TASK PROMPT
Copy out the rows word for word, starting with the line that contains "Click the purple affiliate badge next to lyxe" and continuing through the end of the rows, and leave the pictures out of your copy.
## Begin THE INPUT
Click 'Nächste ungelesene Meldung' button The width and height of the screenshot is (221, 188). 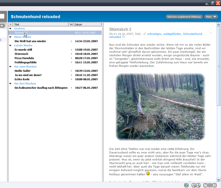[184, 17]
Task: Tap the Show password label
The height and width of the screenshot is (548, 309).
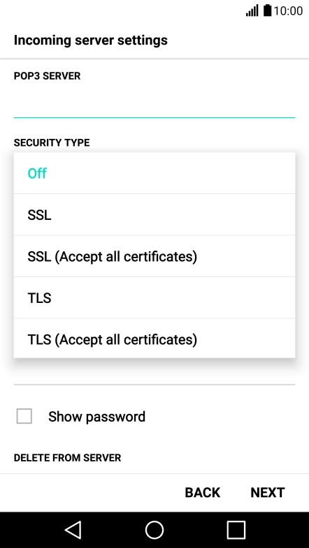Action: click(96, 417)
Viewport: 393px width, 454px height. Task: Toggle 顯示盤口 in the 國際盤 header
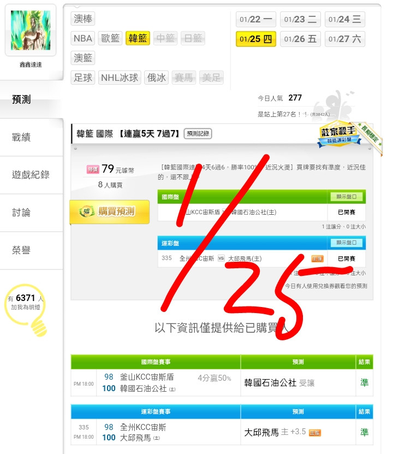click(347, 197)
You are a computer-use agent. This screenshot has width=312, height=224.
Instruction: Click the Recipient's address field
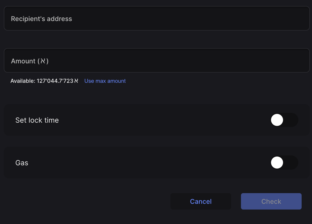coord(156,18)

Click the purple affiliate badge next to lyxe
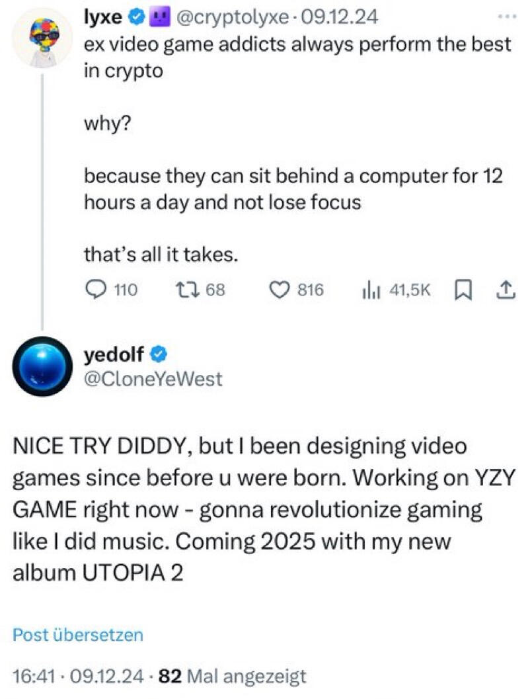coord(161,17)
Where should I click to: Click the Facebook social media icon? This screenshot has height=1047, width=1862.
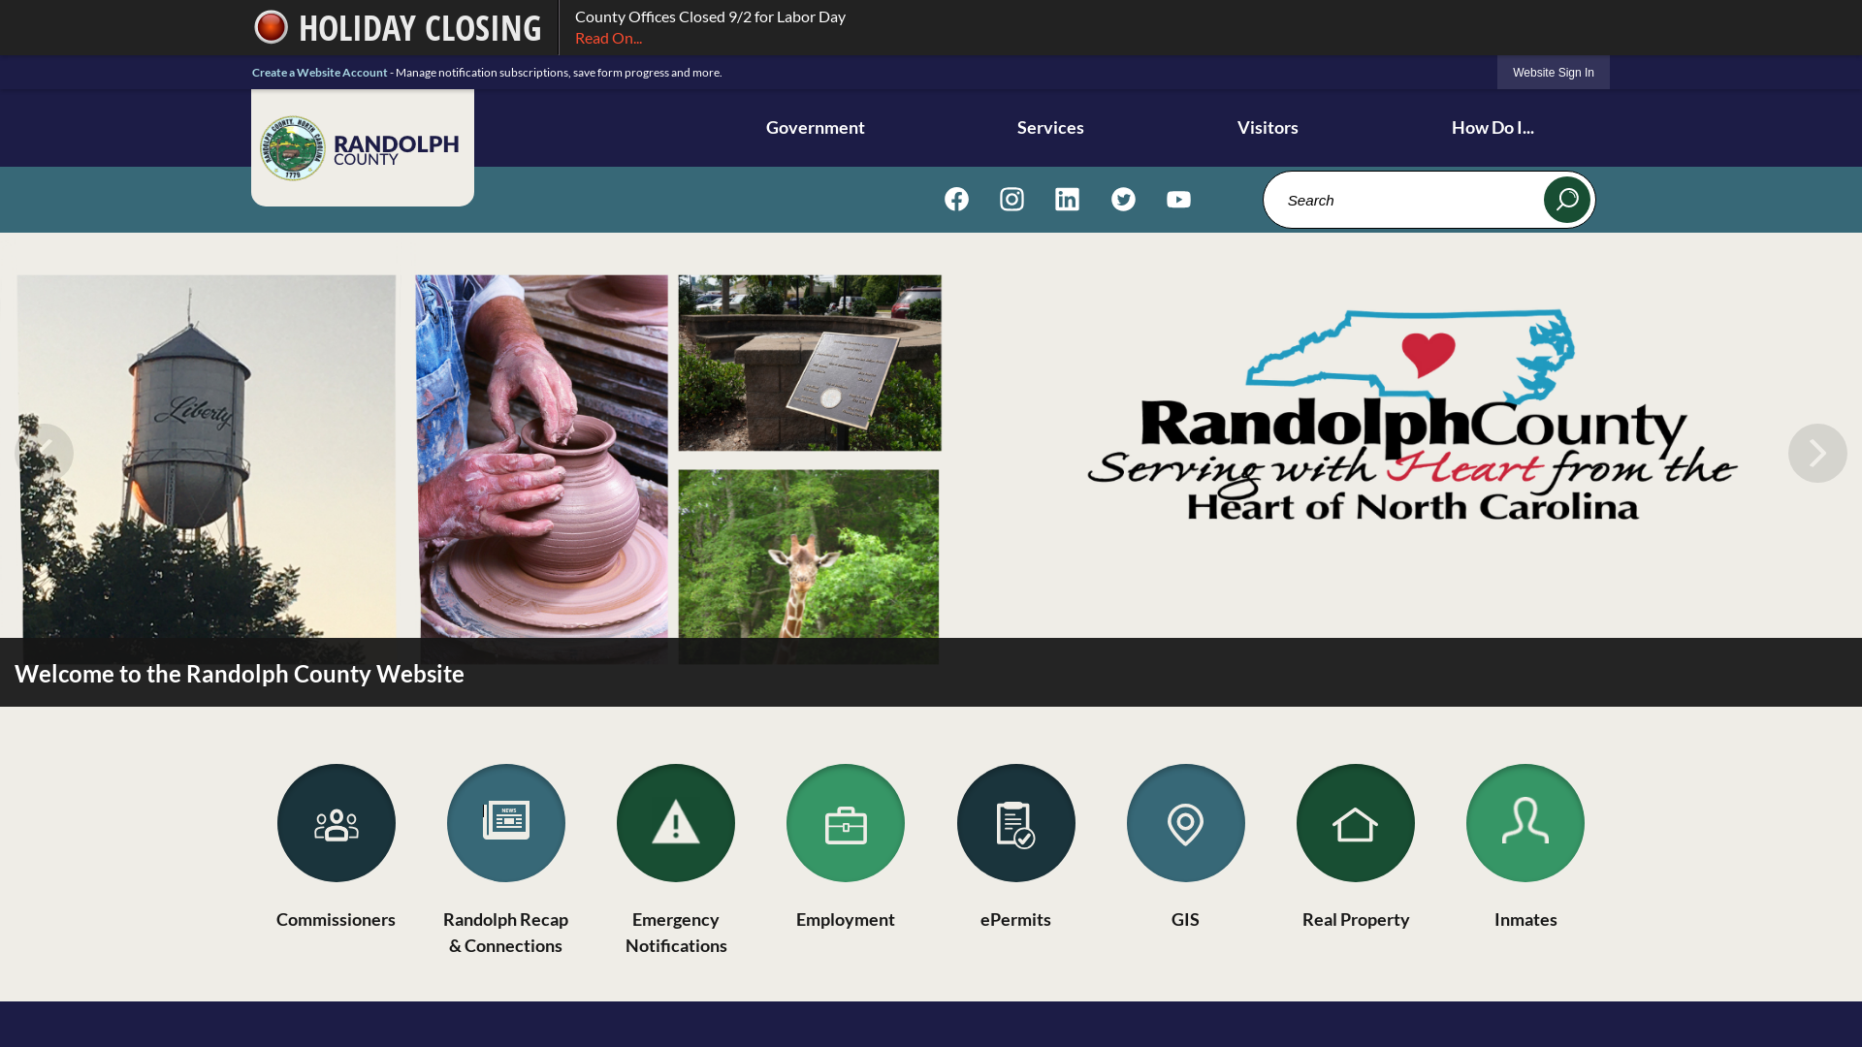(956, 198)
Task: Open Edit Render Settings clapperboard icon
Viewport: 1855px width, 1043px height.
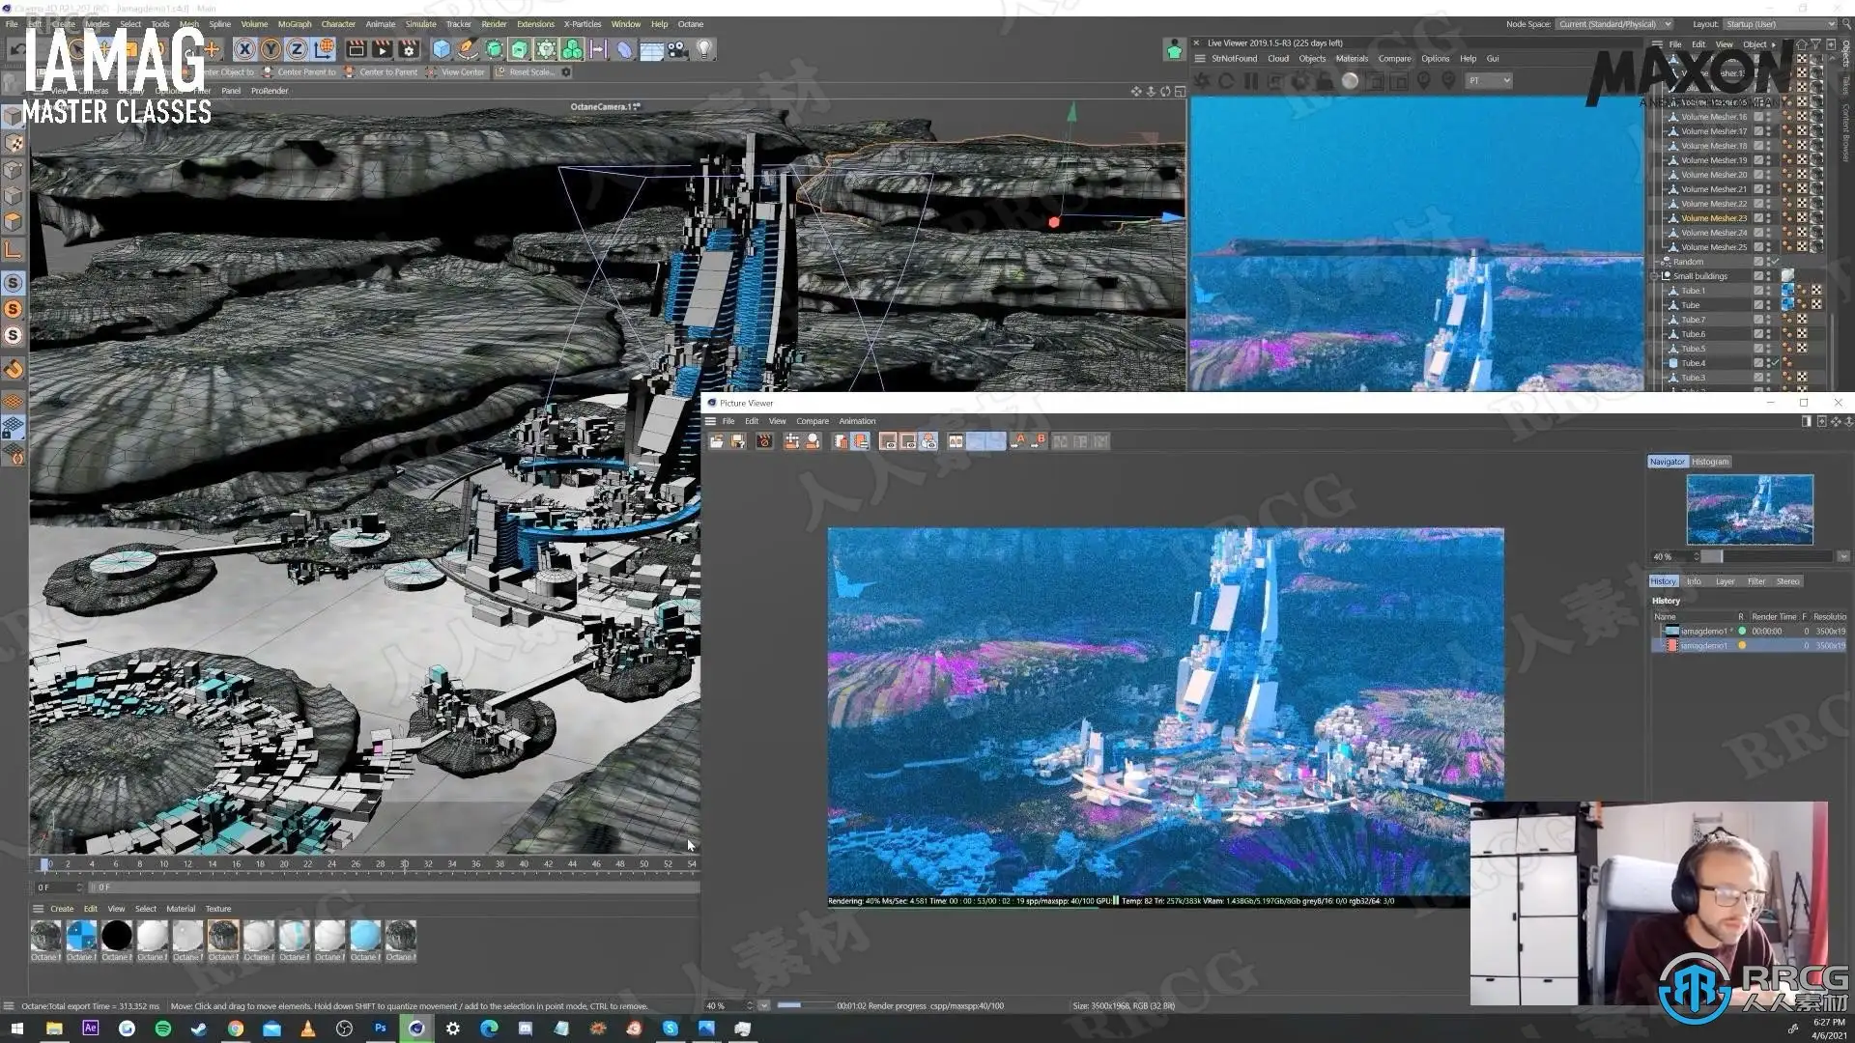Action: point(409,49)
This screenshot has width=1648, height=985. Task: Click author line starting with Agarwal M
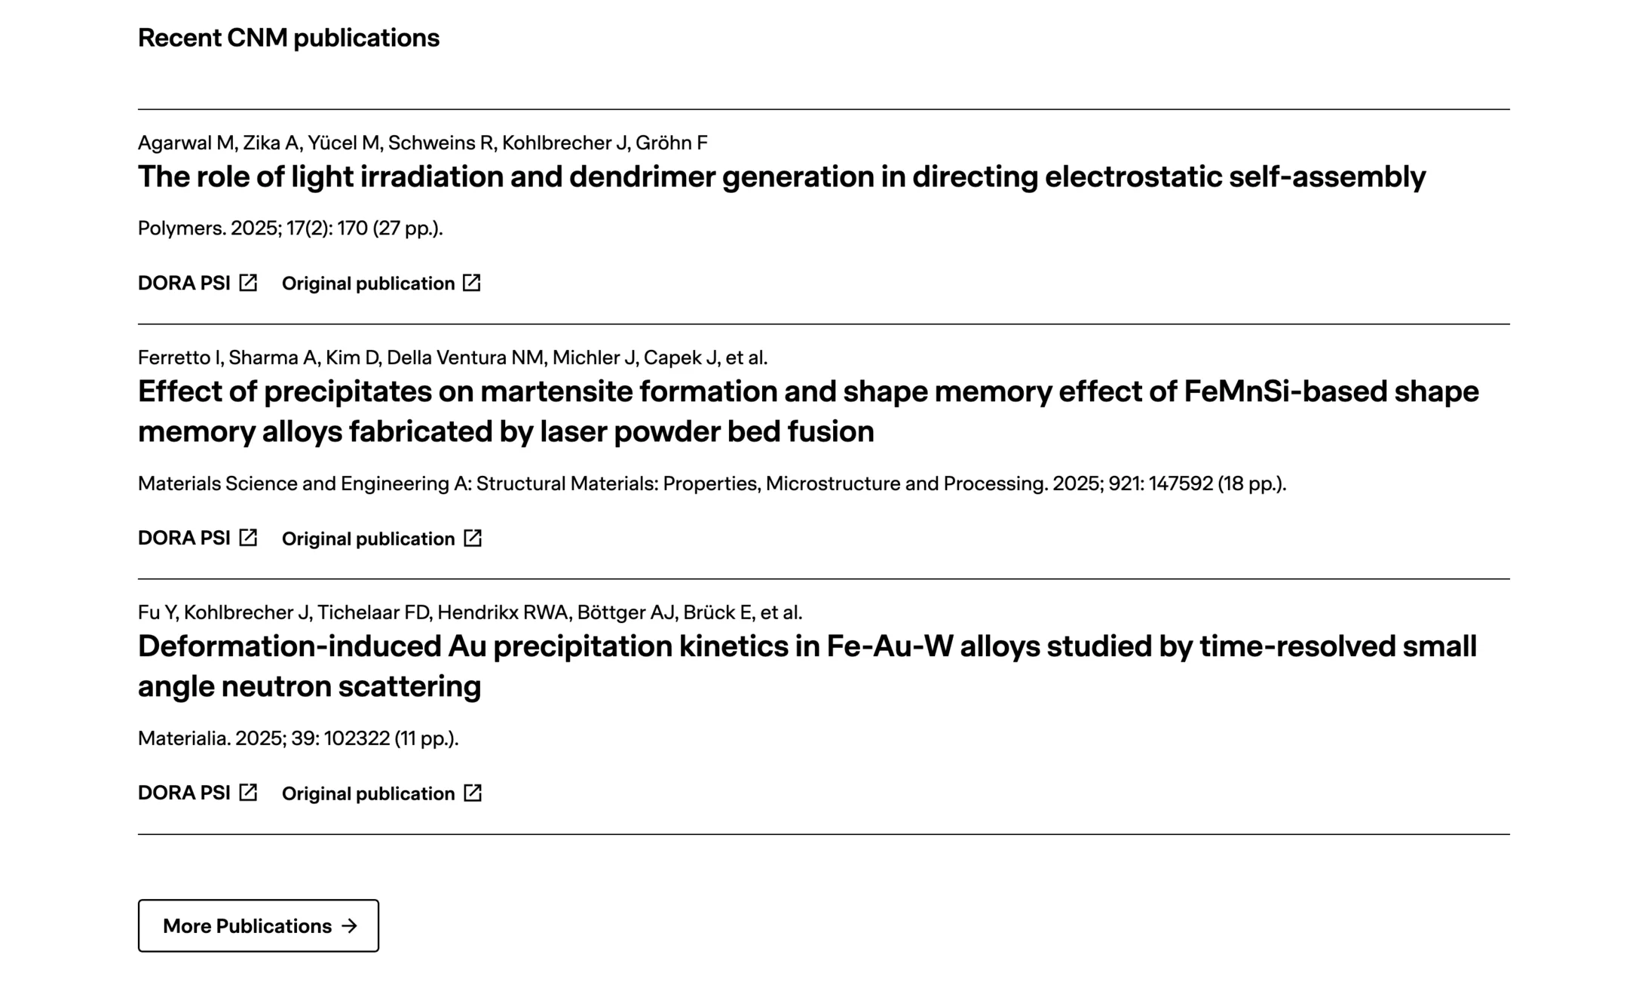(423, 143)
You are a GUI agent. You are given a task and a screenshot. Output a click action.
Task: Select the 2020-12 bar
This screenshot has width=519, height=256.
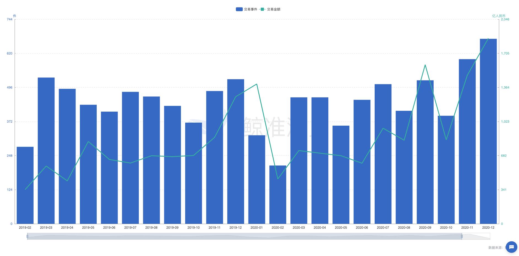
## End THE INPUT
TASK RESPONSE
Click the purple affiliate badge next to lyxe
coord(161,17)
Where should I click to: Click the Facebook social media icon? This screenshot has height=1047, width=1862.
(956, 198)
Task: Open Edit Render Settings clapperboard icon
Viewport: 1855px width, 1043px height.
Action: point(409,49)
This screenshot has width=1648, height=985. Task: Click author line starting with Agarwal M
(423, 143)
You are a GUI agent. You are given a task and a screenshot. Output a click action.
Task: Select the 2020-12 bar
This screenshot has width=519, height=256.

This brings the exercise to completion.